Learning history from a comic book sure sounds like fun. And Larry Gonick provides a storehouse of solid facts and dates in his venerable Cartoon History series, which started with the universe (19 volumes collected in three books) and continued with a compact American history. In The Cartoon History Of The Modern World, the Harvey Award-winning writer-artist tackles the age of colonialism in digestible chunks delivered by his Einstein-esque pen-and-ink alter ego.
But the real story is how subversive this cheery little funnybook turns out to be. Gonick doesn't illustrate the standard Eurocentric narrative of the Niña, the Pinta, and all that jazz. He makes the setting of the stage into the play itself, tracking back through the growth of the Aztec empire and the roots of pre-Lutheran peasant rebellion. The book's subtitle, "From Columbus To The U.S. Constitution," betrays none of Gonick's lengthy, bracing forays into the origins of Sikhism and the birth of political philosophy. Yet these sections aren't just sidebars; the book presents them as the story behind the story, the real engines of history that have been hidden from dutiful schoolchildren by the persistent myth of the "great man." When the familiar names show up on the scene—kings, explorers, popes, and artists—they're likely to be getting sideways glances from ordinary folks amused by their obsessive or oddball ways, and Gonick takes pleasure in documenting the futility of their supposed exploits.

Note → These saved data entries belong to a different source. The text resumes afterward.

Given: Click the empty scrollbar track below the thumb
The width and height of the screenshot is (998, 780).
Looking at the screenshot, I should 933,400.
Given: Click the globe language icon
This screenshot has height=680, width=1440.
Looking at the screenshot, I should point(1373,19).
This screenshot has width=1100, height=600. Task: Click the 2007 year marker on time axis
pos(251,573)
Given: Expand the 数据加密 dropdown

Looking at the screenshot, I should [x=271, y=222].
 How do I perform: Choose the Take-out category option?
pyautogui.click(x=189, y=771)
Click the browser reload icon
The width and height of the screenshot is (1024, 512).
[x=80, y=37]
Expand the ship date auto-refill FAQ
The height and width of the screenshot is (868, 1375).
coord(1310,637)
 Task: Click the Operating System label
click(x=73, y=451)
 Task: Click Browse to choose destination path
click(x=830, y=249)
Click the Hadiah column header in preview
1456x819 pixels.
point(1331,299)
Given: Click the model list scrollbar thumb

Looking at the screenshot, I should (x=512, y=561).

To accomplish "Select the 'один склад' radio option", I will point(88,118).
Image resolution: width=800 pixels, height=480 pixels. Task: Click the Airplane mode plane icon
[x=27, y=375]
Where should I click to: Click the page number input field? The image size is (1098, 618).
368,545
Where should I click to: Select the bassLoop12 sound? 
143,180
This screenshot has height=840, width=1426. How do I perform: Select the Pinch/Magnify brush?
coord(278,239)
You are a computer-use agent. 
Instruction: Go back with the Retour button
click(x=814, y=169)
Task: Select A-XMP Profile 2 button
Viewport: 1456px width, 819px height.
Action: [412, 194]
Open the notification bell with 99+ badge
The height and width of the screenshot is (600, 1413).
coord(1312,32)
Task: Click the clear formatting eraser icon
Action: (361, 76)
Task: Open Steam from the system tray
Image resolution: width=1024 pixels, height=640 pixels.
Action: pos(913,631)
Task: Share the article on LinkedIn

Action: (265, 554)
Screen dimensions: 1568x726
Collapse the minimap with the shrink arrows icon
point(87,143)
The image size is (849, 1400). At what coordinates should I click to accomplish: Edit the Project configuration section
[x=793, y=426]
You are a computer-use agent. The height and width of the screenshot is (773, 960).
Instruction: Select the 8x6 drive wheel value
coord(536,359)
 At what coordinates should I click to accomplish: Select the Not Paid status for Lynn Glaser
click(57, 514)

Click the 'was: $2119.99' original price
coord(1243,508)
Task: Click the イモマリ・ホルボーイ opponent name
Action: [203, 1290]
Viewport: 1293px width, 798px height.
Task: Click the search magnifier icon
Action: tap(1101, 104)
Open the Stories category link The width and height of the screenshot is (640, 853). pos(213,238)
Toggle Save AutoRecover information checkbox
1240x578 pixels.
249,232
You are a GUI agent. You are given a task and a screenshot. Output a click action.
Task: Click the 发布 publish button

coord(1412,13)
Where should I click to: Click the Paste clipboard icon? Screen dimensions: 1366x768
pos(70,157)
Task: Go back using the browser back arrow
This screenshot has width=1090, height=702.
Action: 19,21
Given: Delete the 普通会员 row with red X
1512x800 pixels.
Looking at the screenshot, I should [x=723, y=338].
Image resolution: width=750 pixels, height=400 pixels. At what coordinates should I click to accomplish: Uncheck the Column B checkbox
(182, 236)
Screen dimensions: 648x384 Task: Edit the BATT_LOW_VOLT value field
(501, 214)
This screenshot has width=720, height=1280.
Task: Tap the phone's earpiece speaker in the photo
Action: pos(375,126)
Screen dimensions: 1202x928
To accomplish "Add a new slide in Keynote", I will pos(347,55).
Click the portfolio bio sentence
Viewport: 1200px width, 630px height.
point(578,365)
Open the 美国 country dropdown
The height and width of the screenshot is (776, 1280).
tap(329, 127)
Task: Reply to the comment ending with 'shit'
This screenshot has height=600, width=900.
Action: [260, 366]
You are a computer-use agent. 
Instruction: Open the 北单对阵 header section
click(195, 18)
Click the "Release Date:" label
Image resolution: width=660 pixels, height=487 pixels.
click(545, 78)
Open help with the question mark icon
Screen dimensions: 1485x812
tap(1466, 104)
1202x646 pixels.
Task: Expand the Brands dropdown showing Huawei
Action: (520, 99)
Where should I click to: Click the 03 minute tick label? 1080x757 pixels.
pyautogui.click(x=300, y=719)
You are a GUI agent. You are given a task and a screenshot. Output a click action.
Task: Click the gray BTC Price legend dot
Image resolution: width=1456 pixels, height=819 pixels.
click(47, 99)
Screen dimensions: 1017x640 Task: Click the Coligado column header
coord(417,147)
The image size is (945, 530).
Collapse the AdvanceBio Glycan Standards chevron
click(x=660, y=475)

The cartoony style, punctuated by occasional panels of startling realism, doesn't suit all Gonick's subjects, and some of the art seems tossed-off. His attitude toward the history he chronicles, however, is invigorating. The Cartoon Histories deflate some hoary old heroes who need to be taken down a peg, and draw inspiration from the noble ideas that human beings rarely lived up to. While empires rise, economies collapse, and religions dissolve into internecine squabbles, Gonick always includes the wry, stoic, or bemused perspective of a contemporary observer. Time-traveling and globe-trotting with him means encountering both the familiar and the new through the eyes of a passionate, knowledgeable professor with a great chalk talk.